Il silenzio. Poi note di pianoforte. Solo quelle necessarie. Allo stesso modo entrano ed escono gli strumenti che ci conducono in un viaggio sul Bosforo: le corde della bağlama e del kemençe, le pelli delle percussioni. Quattro musicisti cominciano a parlare, tra loro e a chi vuol tornare con la memoria al XIX secolo, a “Gondol”, composta dal sultano ottomano Sultan Abdulaziz: tempo medio, accogliente, una rosa dei venti che continueranno a soffiare con intensità diverse nei nove brani: nove perle di un’unica collana impreziosita dagli accostamenti delle sue diversità. Un’arte familiare a Derya Türkan che offre al gruppo le due seguenti composizioni. La prima, “Sırdaş”, scritta a quattro mani con Coşkun Karademir, sa alzare subito l’intensità del tempo e costruire finestre diverse in cui tutti e quattro i musicisti hanno modo di esprimere la propria arte nel dialogo reciproco, come solisti, negli incalzanti ed impeccabili temi all’unisono. In modo toccante e delicato, Tord Gustavsen introduce “Şiraz”, con il tema che viene poi cantato da kopuz e kemençe e quindi sviluppato lasciando spazi all’improvvisazione dei singoli strumenti, indagando il lato jazz di Gustavsen, tessendo un ponte fra Mediterraneo e fiordi nordici che riflette l’amicizia che lega Coşkun Karademir e Tord Gustavsen (recente protagonista di una performance solitaria che ne evidenzia la sensibilità spirituale, nella chiesa Tanum di Bærum dove è cantor dal 2017): un concerto ad Istanbul è stata l’occasione per riservare per un giorno lo studio di registrazione insieme a Derya Türkan e Ömer Arslan, ad esplorare insieme le comuni matrici anatoliche in dialogo con la sensibilità del pianista scandinavo.
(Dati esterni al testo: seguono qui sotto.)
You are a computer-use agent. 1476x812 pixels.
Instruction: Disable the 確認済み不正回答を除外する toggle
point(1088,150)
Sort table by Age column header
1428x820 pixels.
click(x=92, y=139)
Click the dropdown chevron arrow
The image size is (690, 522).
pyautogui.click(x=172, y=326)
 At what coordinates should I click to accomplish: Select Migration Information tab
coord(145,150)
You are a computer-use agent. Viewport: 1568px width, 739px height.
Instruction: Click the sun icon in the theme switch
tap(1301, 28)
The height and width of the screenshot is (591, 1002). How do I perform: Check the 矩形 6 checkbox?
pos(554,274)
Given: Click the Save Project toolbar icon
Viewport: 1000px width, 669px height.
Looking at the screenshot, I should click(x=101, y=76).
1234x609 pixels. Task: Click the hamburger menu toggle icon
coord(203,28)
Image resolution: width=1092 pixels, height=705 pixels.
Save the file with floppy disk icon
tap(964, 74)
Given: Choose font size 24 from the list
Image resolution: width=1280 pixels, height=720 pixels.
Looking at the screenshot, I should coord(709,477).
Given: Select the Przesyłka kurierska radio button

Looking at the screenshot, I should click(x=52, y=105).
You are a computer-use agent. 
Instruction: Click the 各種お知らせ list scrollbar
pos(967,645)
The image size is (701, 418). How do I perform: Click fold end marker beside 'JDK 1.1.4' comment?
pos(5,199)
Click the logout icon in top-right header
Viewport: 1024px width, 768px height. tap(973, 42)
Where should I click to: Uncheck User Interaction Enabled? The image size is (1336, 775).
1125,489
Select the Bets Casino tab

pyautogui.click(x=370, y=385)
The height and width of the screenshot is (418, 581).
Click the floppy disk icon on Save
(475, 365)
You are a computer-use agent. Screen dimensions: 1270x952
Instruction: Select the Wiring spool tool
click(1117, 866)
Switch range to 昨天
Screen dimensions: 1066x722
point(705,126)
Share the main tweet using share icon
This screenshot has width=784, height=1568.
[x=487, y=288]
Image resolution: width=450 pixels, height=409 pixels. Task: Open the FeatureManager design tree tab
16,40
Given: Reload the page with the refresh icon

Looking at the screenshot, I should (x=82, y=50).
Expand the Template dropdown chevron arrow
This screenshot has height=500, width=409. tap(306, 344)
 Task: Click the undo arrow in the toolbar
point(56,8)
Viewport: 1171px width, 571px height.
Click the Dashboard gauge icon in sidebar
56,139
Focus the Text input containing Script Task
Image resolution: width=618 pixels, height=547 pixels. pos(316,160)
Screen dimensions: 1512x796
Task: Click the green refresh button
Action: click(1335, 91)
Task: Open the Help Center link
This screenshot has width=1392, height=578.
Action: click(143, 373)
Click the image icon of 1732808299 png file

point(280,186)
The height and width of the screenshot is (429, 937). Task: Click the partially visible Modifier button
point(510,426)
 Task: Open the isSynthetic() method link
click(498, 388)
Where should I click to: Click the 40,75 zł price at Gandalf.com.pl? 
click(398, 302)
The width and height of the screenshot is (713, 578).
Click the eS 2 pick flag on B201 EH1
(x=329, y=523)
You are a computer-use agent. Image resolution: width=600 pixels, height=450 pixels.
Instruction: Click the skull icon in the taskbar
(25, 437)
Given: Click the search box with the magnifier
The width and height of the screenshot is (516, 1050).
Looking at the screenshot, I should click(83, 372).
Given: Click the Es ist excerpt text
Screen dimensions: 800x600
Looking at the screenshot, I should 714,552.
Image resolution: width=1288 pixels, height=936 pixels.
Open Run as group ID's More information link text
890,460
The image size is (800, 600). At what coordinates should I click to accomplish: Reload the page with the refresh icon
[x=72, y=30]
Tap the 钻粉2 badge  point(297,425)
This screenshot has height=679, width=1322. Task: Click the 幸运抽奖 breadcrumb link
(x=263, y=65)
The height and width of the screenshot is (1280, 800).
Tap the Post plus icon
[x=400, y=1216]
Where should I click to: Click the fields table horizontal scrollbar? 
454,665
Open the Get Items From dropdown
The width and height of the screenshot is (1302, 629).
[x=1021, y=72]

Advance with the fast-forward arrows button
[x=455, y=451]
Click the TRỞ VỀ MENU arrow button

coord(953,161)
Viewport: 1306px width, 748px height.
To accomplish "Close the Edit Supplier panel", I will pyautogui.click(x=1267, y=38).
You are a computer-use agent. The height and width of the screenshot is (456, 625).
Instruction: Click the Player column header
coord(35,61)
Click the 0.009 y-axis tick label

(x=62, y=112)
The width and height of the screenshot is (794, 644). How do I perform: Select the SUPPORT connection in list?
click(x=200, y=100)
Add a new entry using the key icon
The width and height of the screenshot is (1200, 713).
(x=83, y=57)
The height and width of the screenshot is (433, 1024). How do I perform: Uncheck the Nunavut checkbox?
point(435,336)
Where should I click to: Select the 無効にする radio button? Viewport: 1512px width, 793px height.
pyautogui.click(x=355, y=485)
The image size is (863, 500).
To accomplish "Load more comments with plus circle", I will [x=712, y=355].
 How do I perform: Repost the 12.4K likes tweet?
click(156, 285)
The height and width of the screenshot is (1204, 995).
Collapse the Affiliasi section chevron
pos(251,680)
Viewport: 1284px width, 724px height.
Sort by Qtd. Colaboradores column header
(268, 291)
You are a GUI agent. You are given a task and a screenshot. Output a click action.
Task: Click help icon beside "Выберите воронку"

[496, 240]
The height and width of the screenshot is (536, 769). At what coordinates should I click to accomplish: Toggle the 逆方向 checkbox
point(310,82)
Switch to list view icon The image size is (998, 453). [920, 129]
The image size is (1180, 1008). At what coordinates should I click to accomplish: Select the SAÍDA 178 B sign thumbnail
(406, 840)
In due occasioni la musica del quartetto viene costruite intorno alla magistrale voce solista di Coşkun Karademir: in “Payton Geldi”, a metà album, un brano tradizionale di Bilecik che parla dei sentimenti più profondi (“Quando cerchi amore e mi trovi nella tua anima”), e nel conclusivo “Beni Hor Görme”, scritta da Aşık Veysel, fra i compositori di canzoni turche più importanti del XX secolo.
Il viaggio musicale gioca con l’andirivieni fra le epoche della musica ottomana e propone anche “Zahit Bizi Tan Eyleme”, tema che si ispira ai versi di Muhyî, scritti nel XVII secolo, espressivamente “cantati” dal kemenche di Derya Türkan: pur suonando con l’arco, sa imprimere allo strumento modulazioni che paiono uscire da un flauto, come accade anche nella chiusura e nell’introduzione, subito dopo il piano, del penultimo brano che lega i due tradizionali anatolici “Aşk Bezirganı” e “Uzundere Barı”. Al kemenche, in “Aşk Bezirganı”, è affidata la pacata rievocazione dei versi del poeta anatolico Yûnus Emre, prima di far salire di intensità la musica con “Uzundere Bar”, fra i momenti catartici dell’album.
Questo è fra i tre altri brani, oltre al primo, che superano gli otto minuti e sono tutti raccolti nella seconda parte dell’album. “Çakal Çökerten Zeybeği”, di Zeynel Demir, è introdotta da Derya Türkan e Coşkun Karademir che ne sanno far crescere l’incedere epico. Bağlama e kemençe sono protagonisti anche della ricognizione a Iğdır da cui viene ripresa “Al Alması”, con una linea melodica introspettiva, al contempo melanconica e consolatoria. Proprio in fondo all’album, è la nuda voce di Coşkun Karademir ad aprire e chiudere “Beni Hor Görme” con un monito che suona più attuale che mai: “La terra e il corpo sono una cosa sola / spegni il tuo desiderio prima di precipitare”. Ogni musicista “saluta” a modo suo, con improvvisazioni che lasciano il segno, sempre ispirate e organicamente sostenute dagli altri membri del gruppo.